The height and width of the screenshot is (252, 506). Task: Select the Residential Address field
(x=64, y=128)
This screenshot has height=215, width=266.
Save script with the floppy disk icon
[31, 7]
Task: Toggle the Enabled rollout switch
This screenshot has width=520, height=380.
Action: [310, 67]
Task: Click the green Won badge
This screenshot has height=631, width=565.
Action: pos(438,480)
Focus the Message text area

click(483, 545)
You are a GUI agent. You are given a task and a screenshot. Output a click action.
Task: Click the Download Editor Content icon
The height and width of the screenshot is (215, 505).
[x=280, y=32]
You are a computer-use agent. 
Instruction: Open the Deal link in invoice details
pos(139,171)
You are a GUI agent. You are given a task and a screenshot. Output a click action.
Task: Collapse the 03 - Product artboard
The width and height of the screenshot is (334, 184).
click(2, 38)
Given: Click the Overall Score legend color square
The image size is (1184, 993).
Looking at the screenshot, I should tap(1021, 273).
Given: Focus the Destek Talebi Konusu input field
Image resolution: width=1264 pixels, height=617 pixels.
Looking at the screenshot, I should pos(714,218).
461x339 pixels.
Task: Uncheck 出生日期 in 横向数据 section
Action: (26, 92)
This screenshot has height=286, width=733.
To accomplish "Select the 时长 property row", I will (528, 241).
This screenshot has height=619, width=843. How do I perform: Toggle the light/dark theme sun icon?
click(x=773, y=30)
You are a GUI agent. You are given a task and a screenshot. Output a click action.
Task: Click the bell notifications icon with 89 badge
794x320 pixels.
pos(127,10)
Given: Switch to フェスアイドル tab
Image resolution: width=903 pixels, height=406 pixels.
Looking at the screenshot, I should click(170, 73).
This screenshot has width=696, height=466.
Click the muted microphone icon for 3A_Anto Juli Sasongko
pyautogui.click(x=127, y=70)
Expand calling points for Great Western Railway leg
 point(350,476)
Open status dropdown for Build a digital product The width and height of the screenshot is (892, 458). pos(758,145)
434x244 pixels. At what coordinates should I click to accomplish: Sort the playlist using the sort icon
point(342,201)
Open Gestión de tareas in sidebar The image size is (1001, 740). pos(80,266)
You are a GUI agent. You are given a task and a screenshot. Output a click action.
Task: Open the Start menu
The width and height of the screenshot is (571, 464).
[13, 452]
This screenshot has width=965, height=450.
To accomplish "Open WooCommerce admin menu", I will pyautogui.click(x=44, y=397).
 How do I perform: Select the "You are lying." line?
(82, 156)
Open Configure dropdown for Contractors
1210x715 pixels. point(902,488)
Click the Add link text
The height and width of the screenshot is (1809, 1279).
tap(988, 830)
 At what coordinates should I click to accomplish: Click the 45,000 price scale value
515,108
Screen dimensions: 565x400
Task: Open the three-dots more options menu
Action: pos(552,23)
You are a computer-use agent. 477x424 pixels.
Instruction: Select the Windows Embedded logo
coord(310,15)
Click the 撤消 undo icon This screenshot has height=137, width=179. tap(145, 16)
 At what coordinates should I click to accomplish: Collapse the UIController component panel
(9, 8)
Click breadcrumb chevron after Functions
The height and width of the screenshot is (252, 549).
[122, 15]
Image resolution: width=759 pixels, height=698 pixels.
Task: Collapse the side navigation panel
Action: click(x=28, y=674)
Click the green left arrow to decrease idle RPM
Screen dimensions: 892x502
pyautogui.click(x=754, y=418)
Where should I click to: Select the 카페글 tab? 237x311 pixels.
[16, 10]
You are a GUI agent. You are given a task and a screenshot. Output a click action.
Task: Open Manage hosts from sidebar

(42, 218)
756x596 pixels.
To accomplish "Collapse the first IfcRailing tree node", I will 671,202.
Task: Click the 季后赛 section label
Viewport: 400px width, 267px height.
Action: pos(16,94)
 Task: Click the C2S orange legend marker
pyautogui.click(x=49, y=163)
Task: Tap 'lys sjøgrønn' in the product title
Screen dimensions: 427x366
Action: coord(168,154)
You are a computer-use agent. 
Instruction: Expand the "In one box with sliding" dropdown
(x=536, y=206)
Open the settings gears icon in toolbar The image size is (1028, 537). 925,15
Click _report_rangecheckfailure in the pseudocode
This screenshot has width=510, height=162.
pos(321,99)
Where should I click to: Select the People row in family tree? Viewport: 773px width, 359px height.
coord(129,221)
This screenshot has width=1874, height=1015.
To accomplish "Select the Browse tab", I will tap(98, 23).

• [Work required]:
Exactly the lines from the one with "Task: Tap 'lys sjøgrønn' in the product title" through the last line of the listing above must make up your answer.

• [Answer to the problem]:
Task: Tap 'lys sjøgrønn' in the product title
Screen dimensions: 427x366
Action: coord(168,154)
You are a computer-use agent. 
Instruction: Expand the "In one box with sliding" dropdown
(x=536, y=206)
Open the settings gears icon in toolbar The image size is (1028, 537). 925,15
Click _report_rangecheckfailure in the pseudocode
This screenshot has width=510, height=162.
pos(321,99)
Where should I click to: Select the People row in family tree? Viewport: 773px width, 359px height.
coord(129,221)
This screenshot has width=1874, height=1015.
To accomplish "Select the Browse tab", I will tap(98, 23).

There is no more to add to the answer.